Community Infrastructure Levy
In the February 2010 edition of property update we reported on the final draft of the Regulations introducing the Community Infrastructure Levy (CIL). The Regulations are now in force (as from 6 April 2010) and the Government has published an overview and guidance on charging. The key points are:
- CIL is a voluntary charge, imposed at the discretion of the relevant local authority
- CIL will take the form of a fixed charge to be imposed on new developments by reference to floorspace created
- CIL charging tariff to be imposed through policies in the Development Framework
- Policies will be subject to review by an examiner whose report is binding on the local authority
- Authorities have draconian enforcement powers
- Planning obligations will be scaled down.
CIL is anticipated to be introduced by 2014. However, it is difficult to square this aim with the clear statement that the levy is discretionary.
In addition, it seems unlikely that local authorities will invest scarce resources in developing their policies relating to the levy until after the general election. The Conservative party has indicated that they will not continue with the CIL in its present form and have suggested that the Regulations will be revoked.
Most local authorities have not undertaken detailed work in relation to CIL and it is not anticipated that charging tariffs will be in place in many areas for some time. However, there are some authorities who are more advanced in their planning.
Despite the uncertainty created by the forthcoming election, issues which need to be considered immediately, and with which we can help, include:
- Do your development agreements or contracts need to provide for CIL?
- Who is liable to pay CIL?
- Does there need to be an indemnity given by the paying party to the other(s)?
- Do the parties understand the serious consequences of non-payment?
Consultation on new policy document for planning obligations
Currently, guidance on planning obligations and their use is contained in Circular 05/05. With the introduction of CIL, the use of planning obligations will be curtailed where the levy is "capable" of being charged.
This appears to mean that where an authority could have set a charging tariff under the CIL Regulations there will be restrictions on the use of planning obligations, even where no tariff has actually been set.
Information on the consultation can be found on the Communities and Local Government website. When introduced the new guidance will replace circular 05/05.
Effect of failure to require an environment impact assessment
The local planning authority granted planning permission for a mixed office and residential scheme and outline permission for further residential development and relocation of the United Services Club. The claimant alleged that the development was one to which the Environmental Impact Assessment (EIA) Regulations applied and sought judicial review of the decision to grant the permissions.
The developer's agent had requested a negative screening opinion from the local authority (i.e. that no EIA was required). The authority confirmed that the proposed development was not EIA development and no EIA would be required.
The claimant alleged that the authority had insufficient information available to it to make such a determination.

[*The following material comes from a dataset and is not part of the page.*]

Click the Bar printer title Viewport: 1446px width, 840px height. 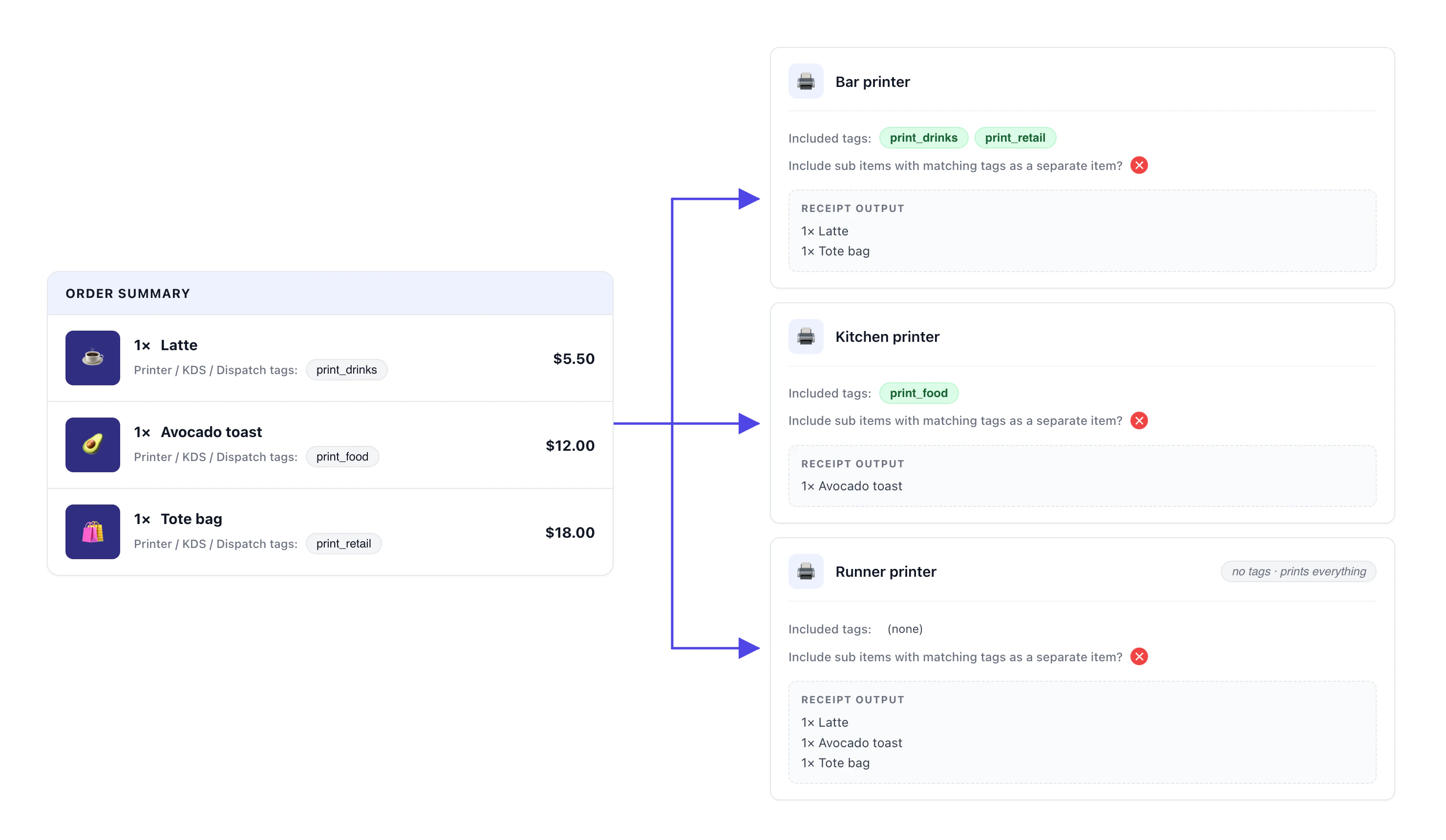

The EIA Regulations apply to applications for development falling within Schedule 2 to the Regulations where the development is likely to have a significant effect on the environment. No decision can be made on such applications unless environmental information has first been taken into account.
While it was common ground that the proposed development was within Schedule 2, the question was whether it would have the "significant effects" which would have required the submission of an EIA with the application.
The court held that the authority did not have sufficient information to reach an informed judgment as to whether the proposed development would have a significant effect on the environment. The planning permission was therefore quashed.
Co-operative Group -v- Northumberland CC
Changes to permitted development "rights"
Certain development does not require express planning permission, under the Town and Country Planning (General Permitted Development) Order.
The Amendment Order 2010 provides that shops may be extended by up to 50 sq m without the need to apply for permission. It will also be easier for schools, universities and hospitals to build new facilities.
Future amendments to the Order will make similar changes to permit the replacement of shop fronts and the installation of cash points.
Changes to Use Classes Order for Dwelling Houses and Houses in Multiple Occupation (HMOs)
The Use Classes Order sets out classes of use, within which certain changes of use do not require planning permission.
Previously, dwelling houses fell within Class C3 and included houses occupied by up to six people living together as a household.
Class C3 has been split so that it now covers:
C3(a) - a single household - a family (no limit on number)
C3(b) - those living together as a household and receiving care (limited to six people)
C3(c) - those living together as a household and not within C4 (limited to six people).
Note that C3 does not include bed sits.
Class C4 (house in multiple occupation) covers small shared dwelling houses occupied by between three and six unrelated people who share basic amenities. This includes bed sits. Note that the class does not include a property occupied by, say, the owner and up to two lodgers.
To qualify as an HMO, the property does not need to be converted or adapted in any way.
Large HMOs (i.e. those with more than six people sharing) are not within the Use Classes Order.
This analysis may contain information of general interest about current legal issues, but does not give legal advice.